*** Supplied text

OK, Y'all caught me I just now read the stickys after being a member for a few years, this is an awesome video 
Thanks Lance


----------



## brandonsc

awesome video


----------



## Davec9

Great video Lance...  that's great info man!


----------



## Sanbur in MO

That's Purdy good Coleman   Fergot you was from Ga    Trapperjohn from Mo


----------



## dgriffin0745

*Bear sign video*

I have been hiking all over several wmas and national forest trying to get my first bear. I've seen a few and found some sign but I really want to watch this video. I couldn't get the video to pull up... Any chance I can find it on YouTube or have you send it to me?


Thanks


----------



## dgriffin0745

This is some great information. I would love to watch the video, but it will not load for me. Is there any chance it is on YouTube or is there another link for it?

Thanks


----------



## Yotes

I can't see the video on my phone


----------



## Dsherrer711

Can anybody help me find a way to watch this video?

The link doesn’t work and the video is not embedded. Would really appreciate any help.


----------



## Etoncathunter

Dsherrer711 said:


> Can anybody help me find a way to watch this video?
> 
> The link doesn’t work and the video is not embedded. Would really appreciate any help.


I think the video is gone. If I read the link right it's from one of those old file/image/video sharing sites. From the old pre YouTube days. Stuff didn't stay there permanently like it does on YouTube. They were always purging old accts to free up server space.


----------



## Dsherrer711

10-4 I figured it’s long gone. Thanks anyway!


----------

******

▶ _Problem A_
In the forum thread, what reason is given for old file-sharing sites not keeping content permanently?
▶ _Problem B_
Return the rows from the line containing "The image size is (1280, 720)." through the end of the rows, inclusive, as a JSON list of strings with one string per line and blank lines omitted. Leave the pictures out.

*** Exercise inputs

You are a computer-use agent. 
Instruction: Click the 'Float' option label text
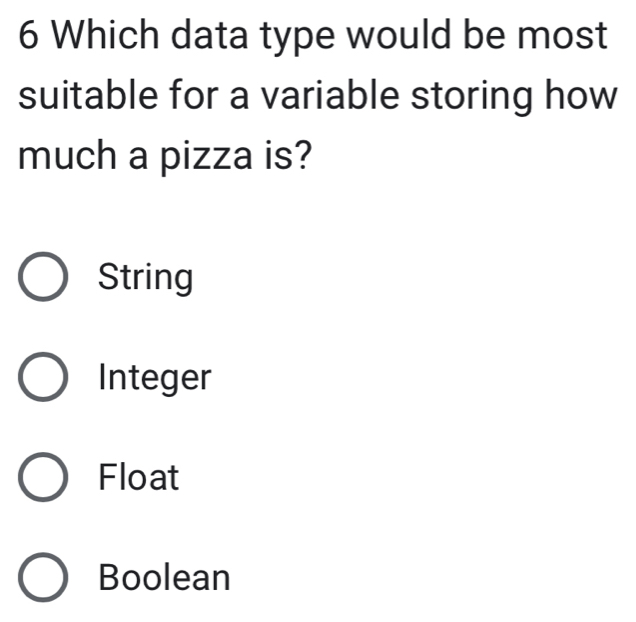(x=139, y=478)
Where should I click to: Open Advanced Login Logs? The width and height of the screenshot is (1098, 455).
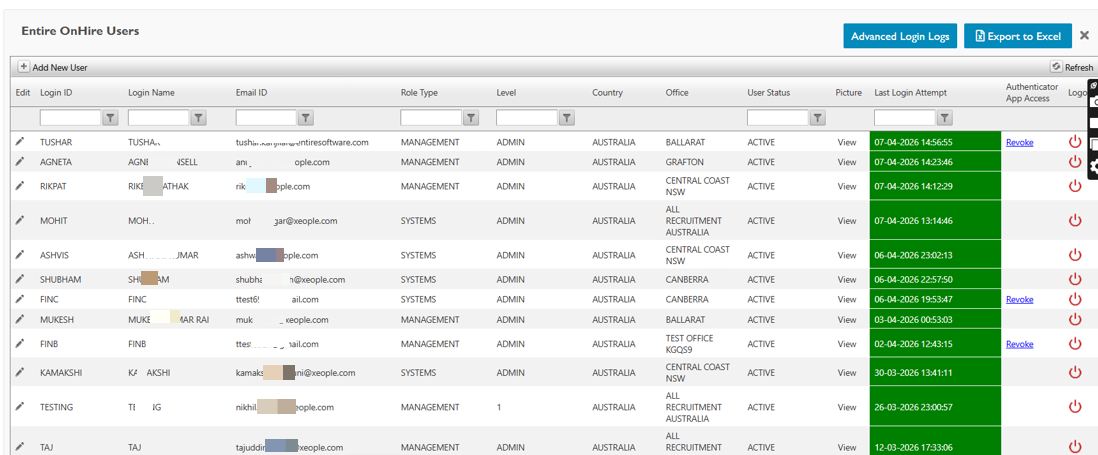900,36
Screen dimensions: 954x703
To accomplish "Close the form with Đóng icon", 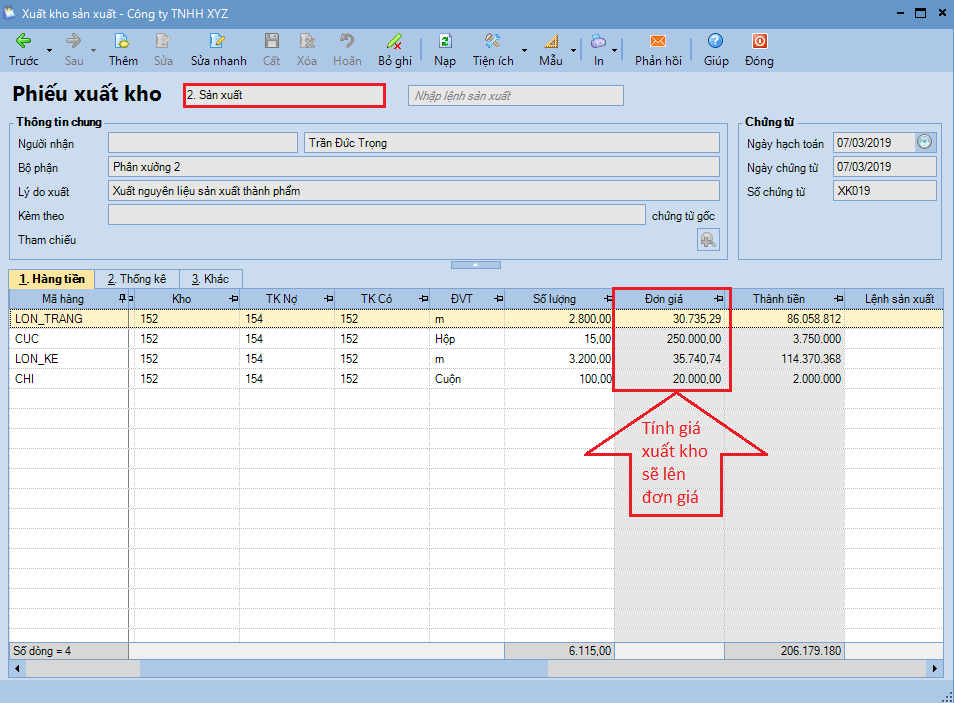I will click(759, 42).
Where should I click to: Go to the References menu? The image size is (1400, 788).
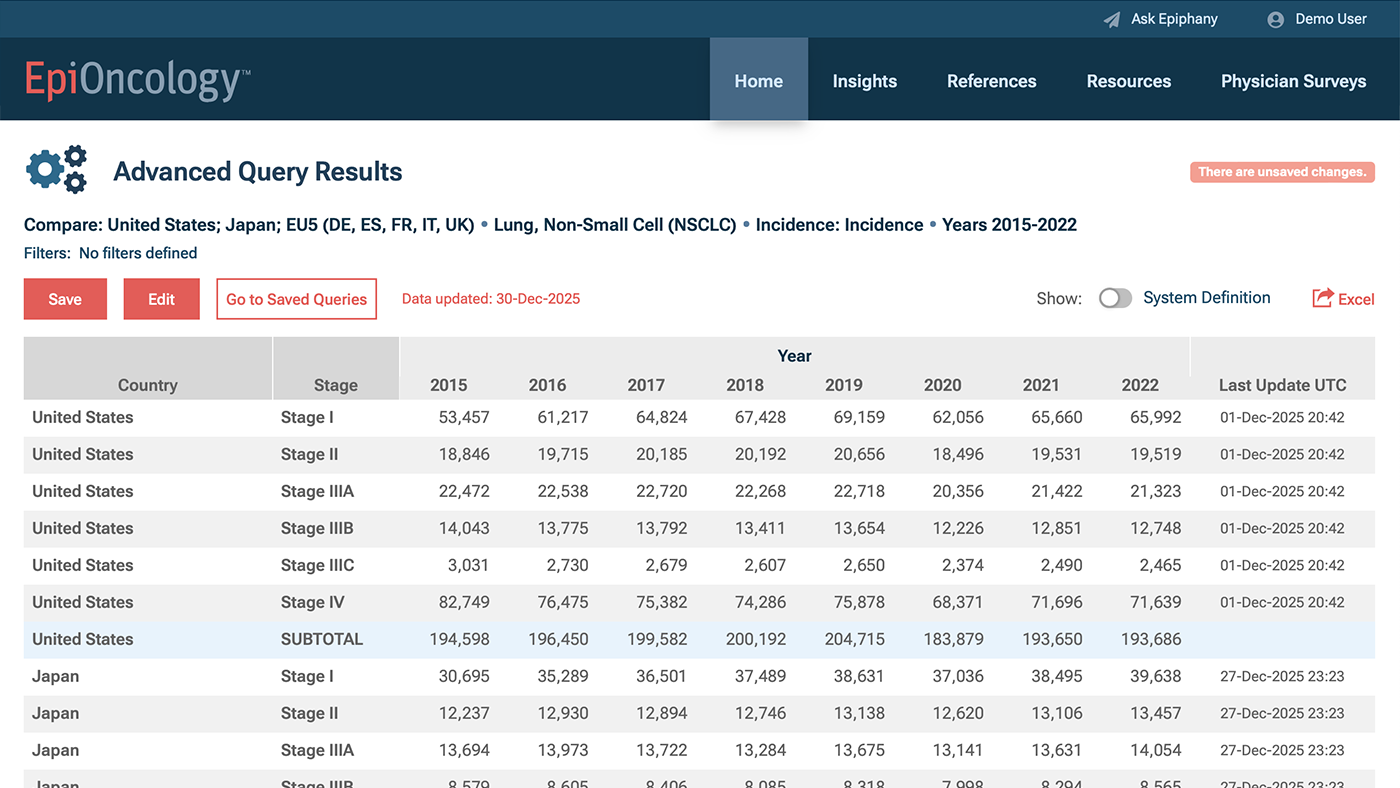(991, 81)
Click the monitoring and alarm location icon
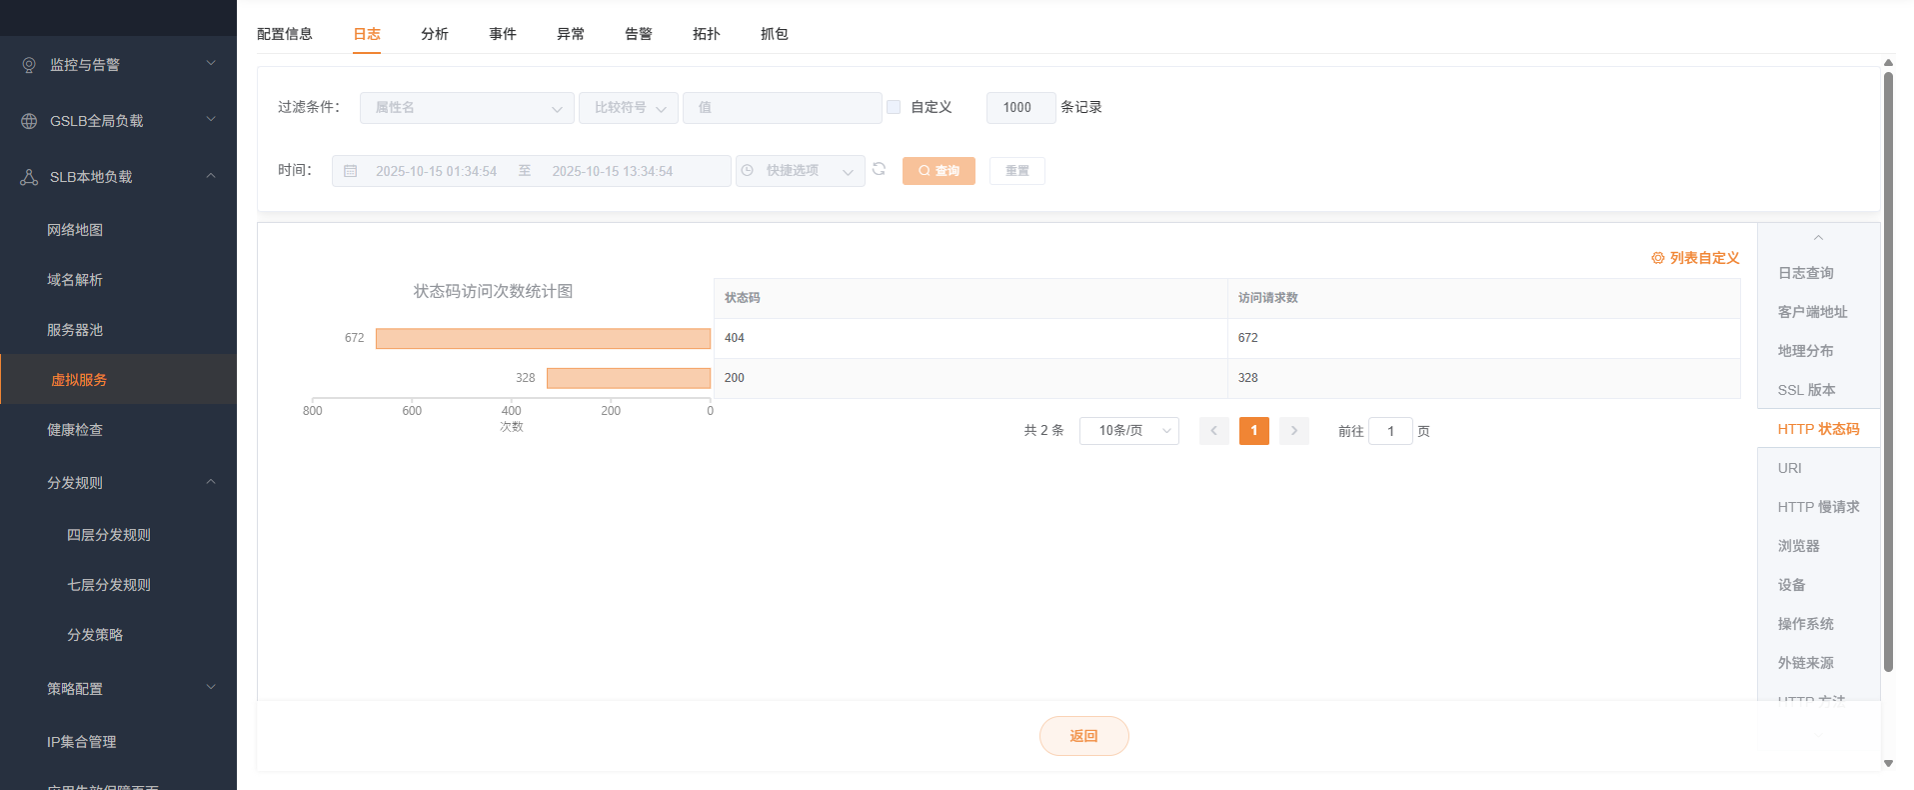 (29, 65)
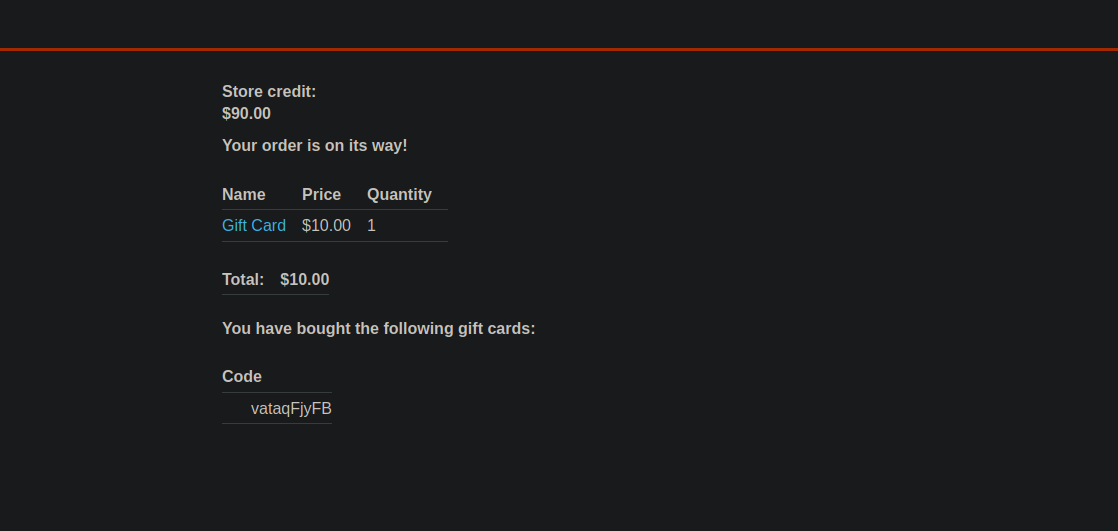Click the Gift Card $10.00 price cell
Image resolution: width=1118 pixels, height=531 pixels.
click(x=326, y=226)
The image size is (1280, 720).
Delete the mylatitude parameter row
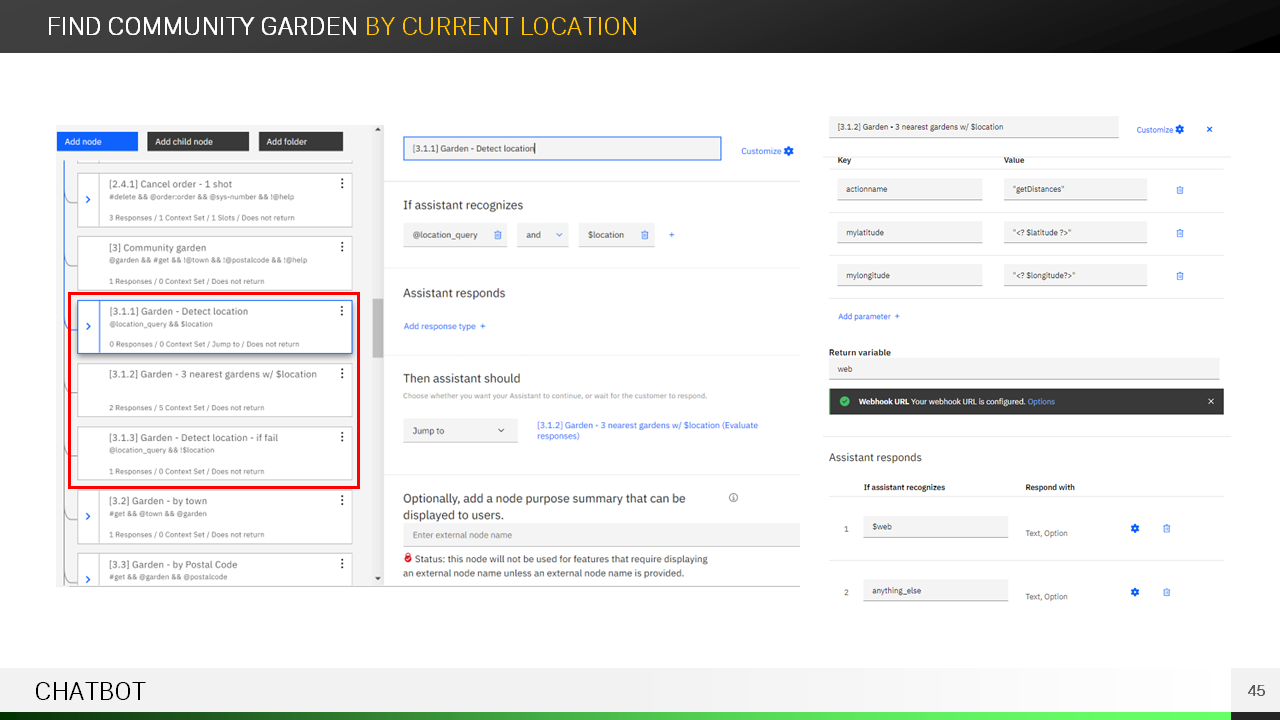click(1179, 233)
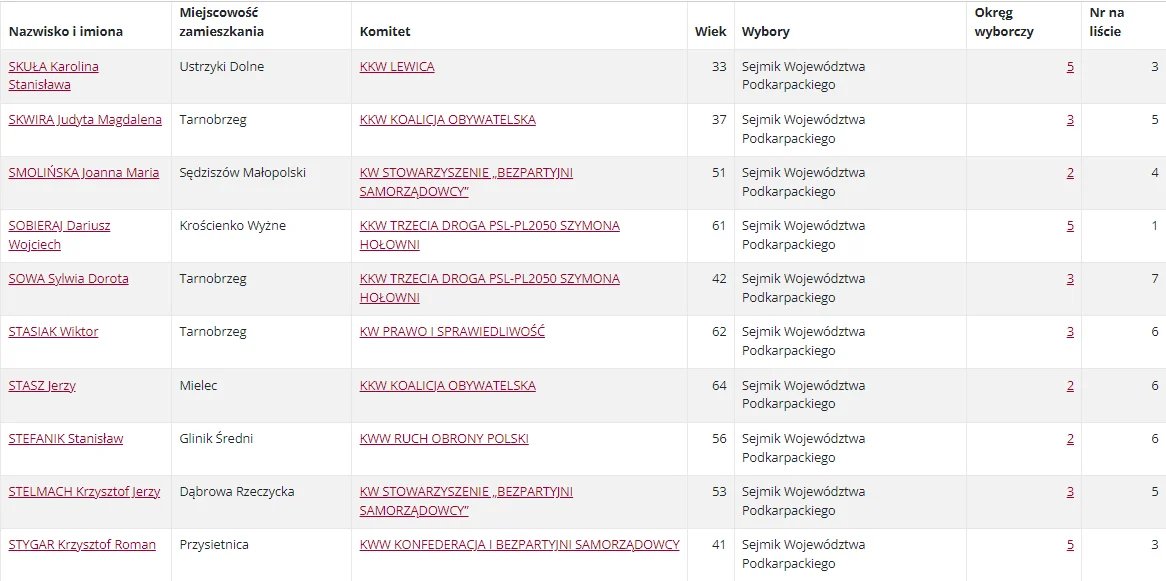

******

▶ _Complete answer A_
They were always purging old accounts to free up server space.

▶ _Complete answer B_
[
  "The image size is (1280, 720).",
  "Delete the mylatitude parameter row",
  "click(1179, 233)"
]